Sif held Fandrall in her arms as he died, after taking a blow for her.
"Sif!" he yelled, "You have to move!" Thor grabbed her hand, which he wrenched Thor.
"Leave me be!" she hissed, "I can take care of myself!"
And there was fire everywhere.
"Thor!" Stark yelled landing beside him, "I do not want to sound like a crow, but things are going downhill."
"I'm aware," he snarled, ducking from a jet of flame. The fire giant screeched in annoyance.
He heard Tony gasp, before feeling the gauntlet's fingers tapping his shoulders.
"What..." he started.
A wolf.
An enormous hel-wolf, tearing through the battlers without the slightest problem.
Fenrir, the word echoed in his mind. The very same beast the Asgardians locked up (He's just a beast, feasting on chaos and misery...) long before he was born.
He lifted his hammer, but the All-Father was faster than him.
And met his end.
A hand was still hanging out from the monster's mouth when it turned, snarling at the challenger whom Thor could not see.
Two familiar voices roared behind him and steel sang as sword clashed on each other.
Loki and Heimdall was dancing around each other, out for blood, while the younger once-Asgardian was spating insults at the gatekeeper.
And then the Watcher lost his footing and fell, with Loki upon him. Neither of them rose again.
The world seemed to turn around Thor as the Iron Man screamed at him to move, before a flaming spear ran through his suit and the man inside, before it was devoured by something long and slimy.

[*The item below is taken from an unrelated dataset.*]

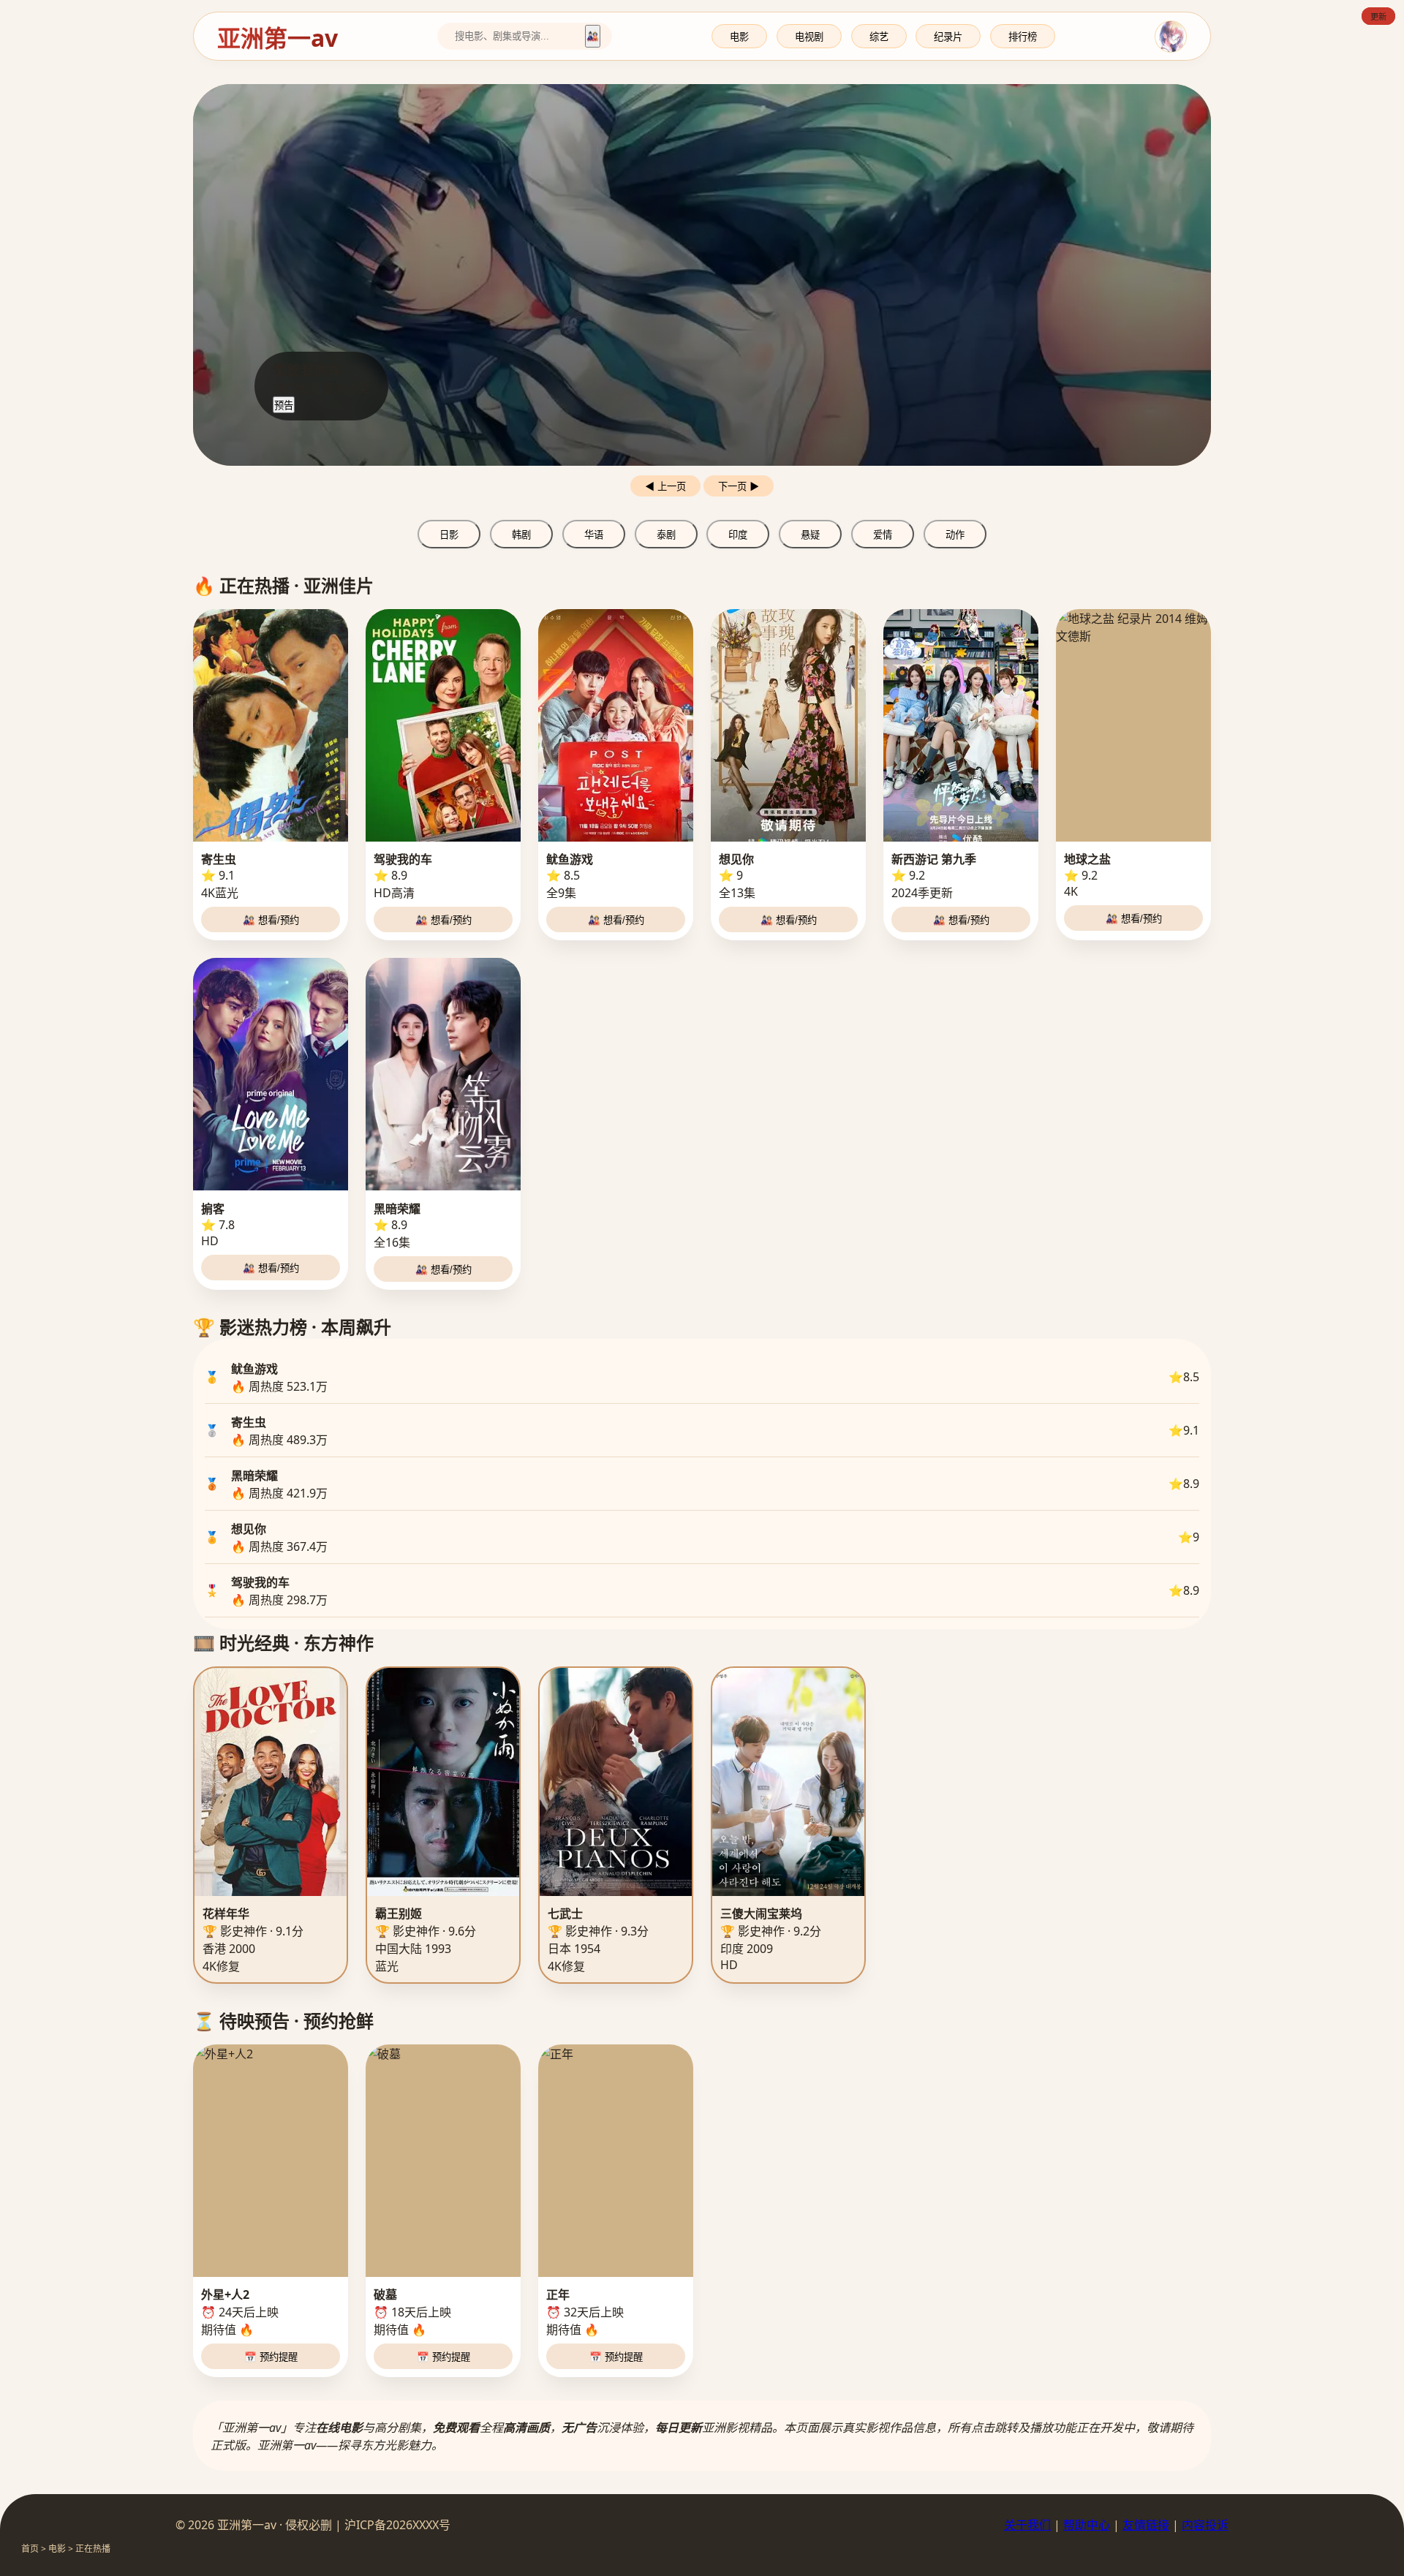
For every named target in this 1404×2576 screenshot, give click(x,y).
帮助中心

Jormungard, the World Snake.
When Ragnarök rages, the monsters of your nightmares come out to play.
This will be the last one, he knew, as he smashed the beast's nose, feeling a poisonous fang making it's way into his arm. Another swing of Mjöllnir, and it lay dead.
Nine steps and so did he.
"Loptr! Loptr! Wake up already!" he yelled, basically blasting the door open. The wolf-dog hybrid snarled in surprise, but as soon as he realised who he was, calmed.

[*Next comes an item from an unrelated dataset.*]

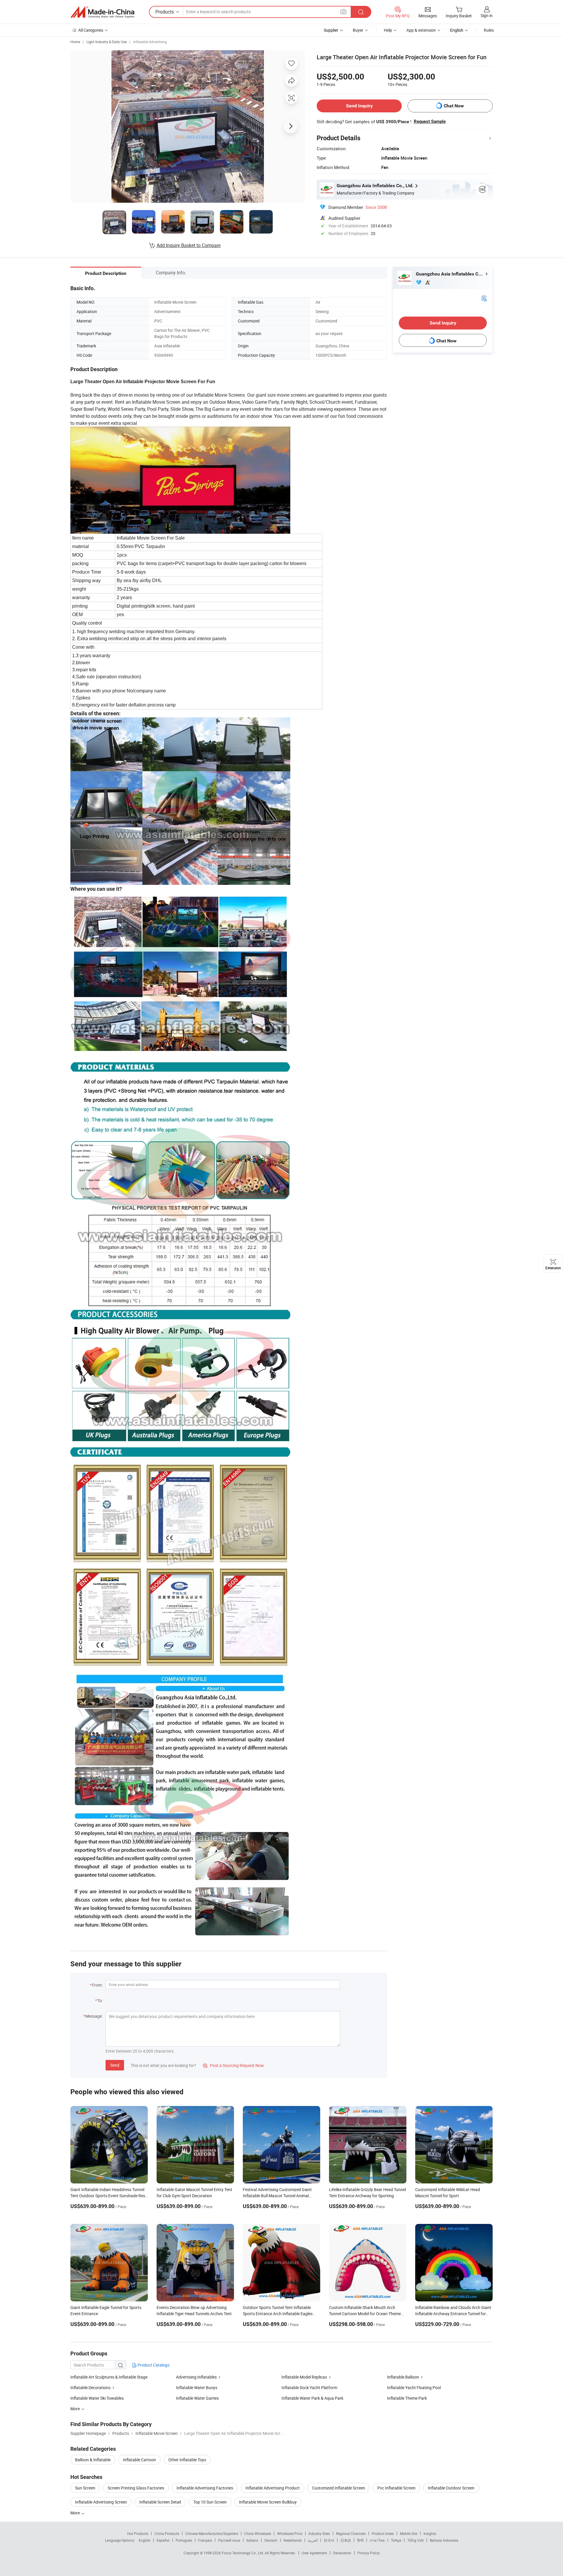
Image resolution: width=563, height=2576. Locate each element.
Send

The smaller boy cracked an eyelid.
"Hloridi. What do you want?"
"It's time! It's time!"
"Time for what?"
"The Telling! Woden is going to tell the story of the Last Days and Ragnarök!"
"So? He tells it every year."
"But never quite the same way. He always adds something to it."
"Hence it is not the original story."
"Who cares?" he said, throwing clothes at his brother. "Hurry up."
"You're seventeen years old, brother, and yet as excited to hear about how the world ended once as a four year old child at his first telling."
"And you are fourteen, yet you act like an old man who heard it too much."
"Ten is nine times more than I would like. If I wanted to, I could tell it myself, right now. It starts with Odin, the wise-fool king took a baby from..."
"Oh, shut up and get dressed or I'll leave you behind!"
Loptr laughed.
My apologies for this story, but it just wanted to get out from my head.
Loptr, Hloridi and Woden are the reincarnations of Loki, Thor and Odin. Fate did not find him fit to become their father once more adoptive or no.
I'm not entirely satisfied with it; I wanted to add more flashbacks. Oh, maybe I'll edite it later.
The letter Thor sent to Jane is nothing interesting, just some begging to come back, and so on.
Also... You know nothing, Jon Snow Thor!